How Many ATP is Equal to NADH

Introduction

In prokaryotes, the 3 ATP molecules are equal to 1 NADH molecule, inside the mitochondria. The ATP stands for Adenosine Triphosphate. It is the major energy currency of a cell. It is a high-energy molecule that transports and stores energy within cells. The NADH stands for Nicotinamide Adenine Dinucleotide. It occurs naturally inside the body and plays a vital role in producing energy.

Whereas in Eukaryotes, the 2-3 ATP molecules are equal to 1 NADH molecule, it is for each electron pair, is redirected to the Electron Transport Chain.

Main Content

Theoretically, during aerobic respiration, the maximum supply of ATP for the oxidation of 1 molecule of glucose is 38.

For Aerobic Respiration, it is highly complex to determine the exact yield of the ATP by following several reasons. It is because, the number of ATP molecules generated for producing a molecule of NADH, is not necessarily a whole number always.

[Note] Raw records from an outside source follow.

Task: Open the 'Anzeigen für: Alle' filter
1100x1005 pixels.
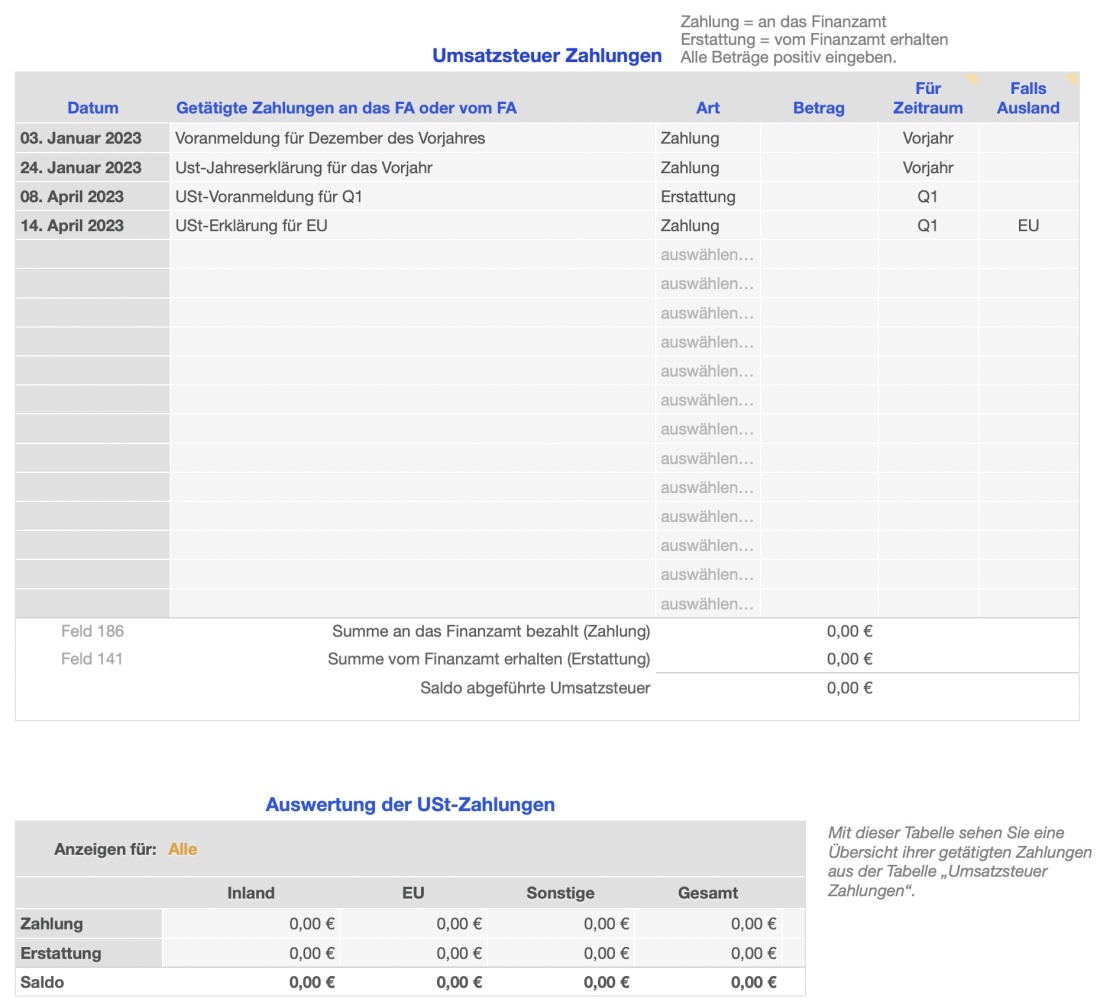Action: coord(182,849)

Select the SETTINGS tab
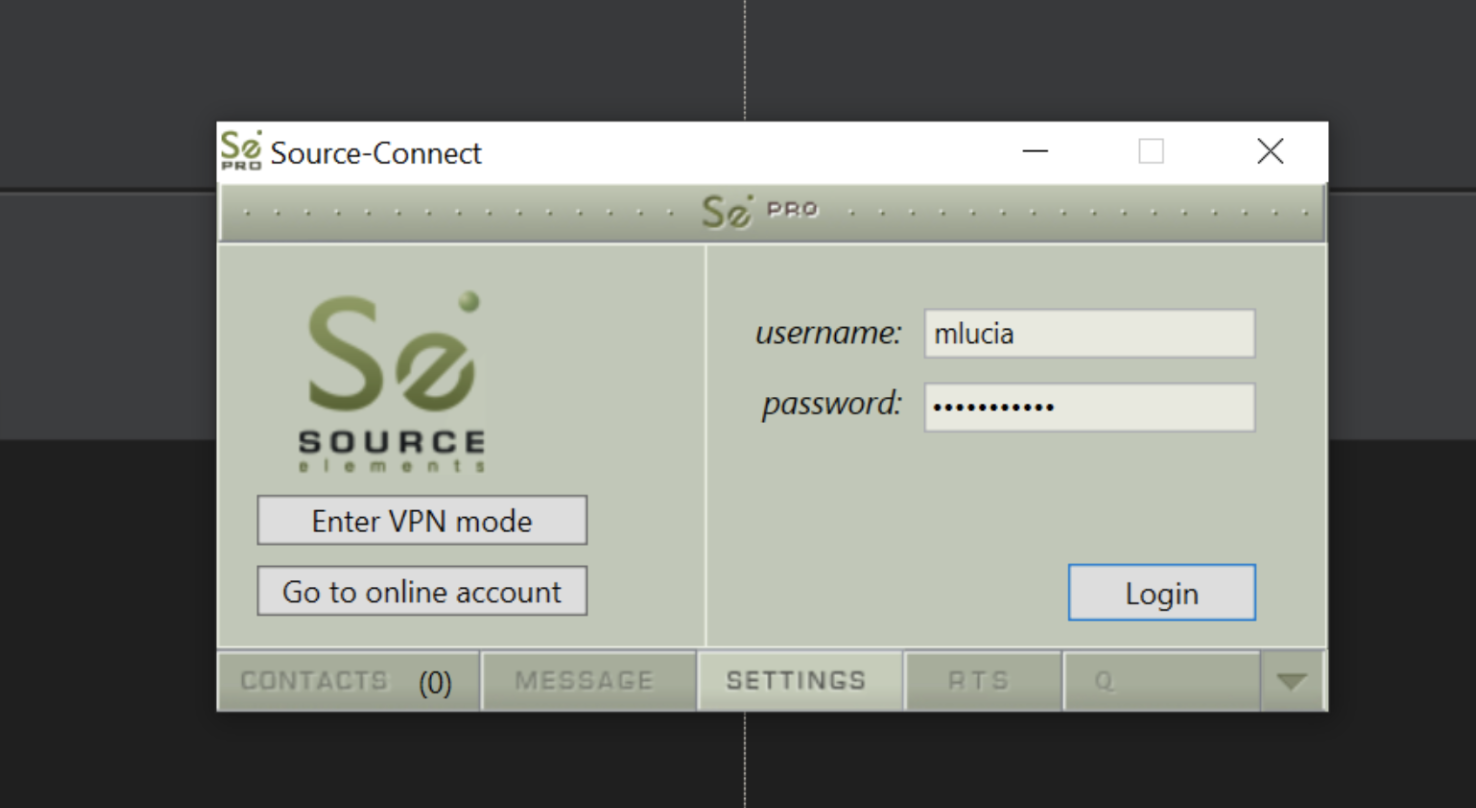tap(796, 681)
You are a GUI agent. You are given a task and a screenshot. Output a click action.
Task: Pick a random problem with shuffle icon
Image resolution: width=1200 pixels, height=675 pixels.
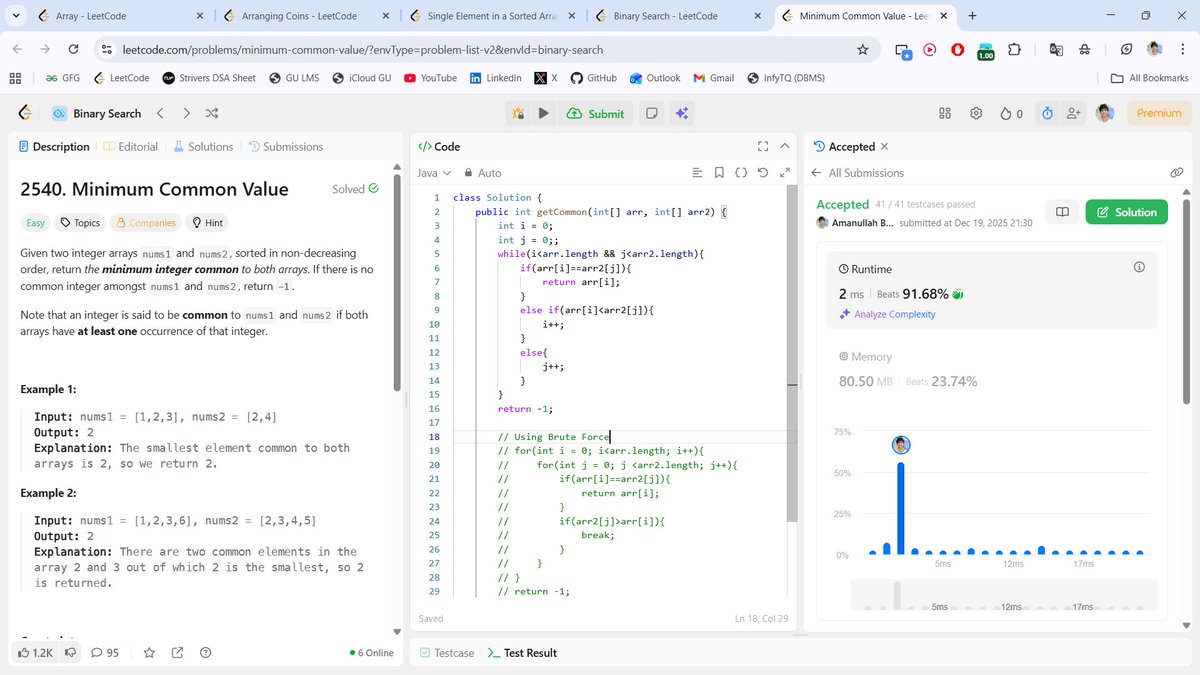tap(212, 113)
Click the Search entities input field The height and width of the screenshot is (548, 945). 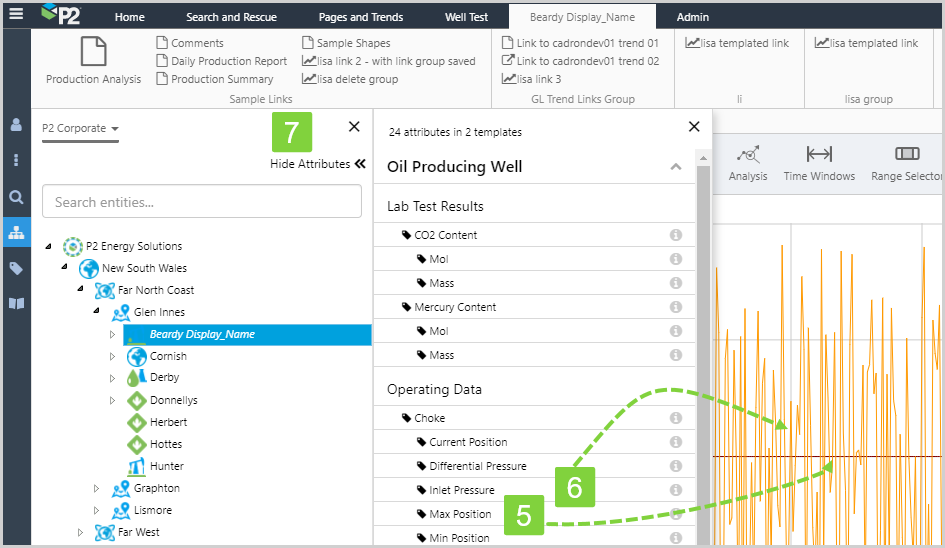pyautogui.click(x=201, y=202)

In contrast to prokaryotes, eukaryotic cells produce NADH within the cytoplasm, which must be transferred across the mitochondrial membrane during glycolysis. This process occurs before it can transport electrons to the Electron Transport Chain, which requires energy. As an output, only 1-2 ATP molecules are produced from this NADH.

However, based on the theoretical maximum supply of ATP for one molecule of glucose that is oxidised by aerobic respiration, only three ATP will be produced for every pair of electrons that one molecule of NADH directs to the electron transport chain.

Conceptually, in prokaryotes, the total maximum number of ATP produced per Glucose is 38 ATP. Out of which, 34 were from Oxidative Phosphorylation, and 4 were from Substrate-level Phosphorylation.

The ATP rendered by NADH is as follows:

Transition Reaction: 6 ATP produced by 2 NADH

Glycolysis: 6 ATP produced by 2 NADH, on Oxidative Phosphorylation

Citric Acid Cycle: 18 ATP produced by 6 NADH, by Oxidative Phosphorylation

In eukaryotic cells, the theoretical maximum amount of ATP produced per unit of glucose varies between 36 and 38, depending on how 2 NADH is produced in the cytoplasm during glycolysis and how it enters the mitochondria. In the end, either 2 or 3 ATP are produced for every 1 NADH.

Hence, inside the mitochondria, the 3 ATP is equivalent to one molecule of NADH, whereas, in the cytoplasm, the 2 ATP is equivalent to one molecule of NADH.

Conclusion

It has been determined that NADH, which is produced inside the cytoplasm during glycolysis, must cross the mitochondrial membrane before it can transfer electrons to the electron transport chain because it needs a lot of energy. Additionally, the amount of ATP produced by prokaryotes and eukaryotes can vary.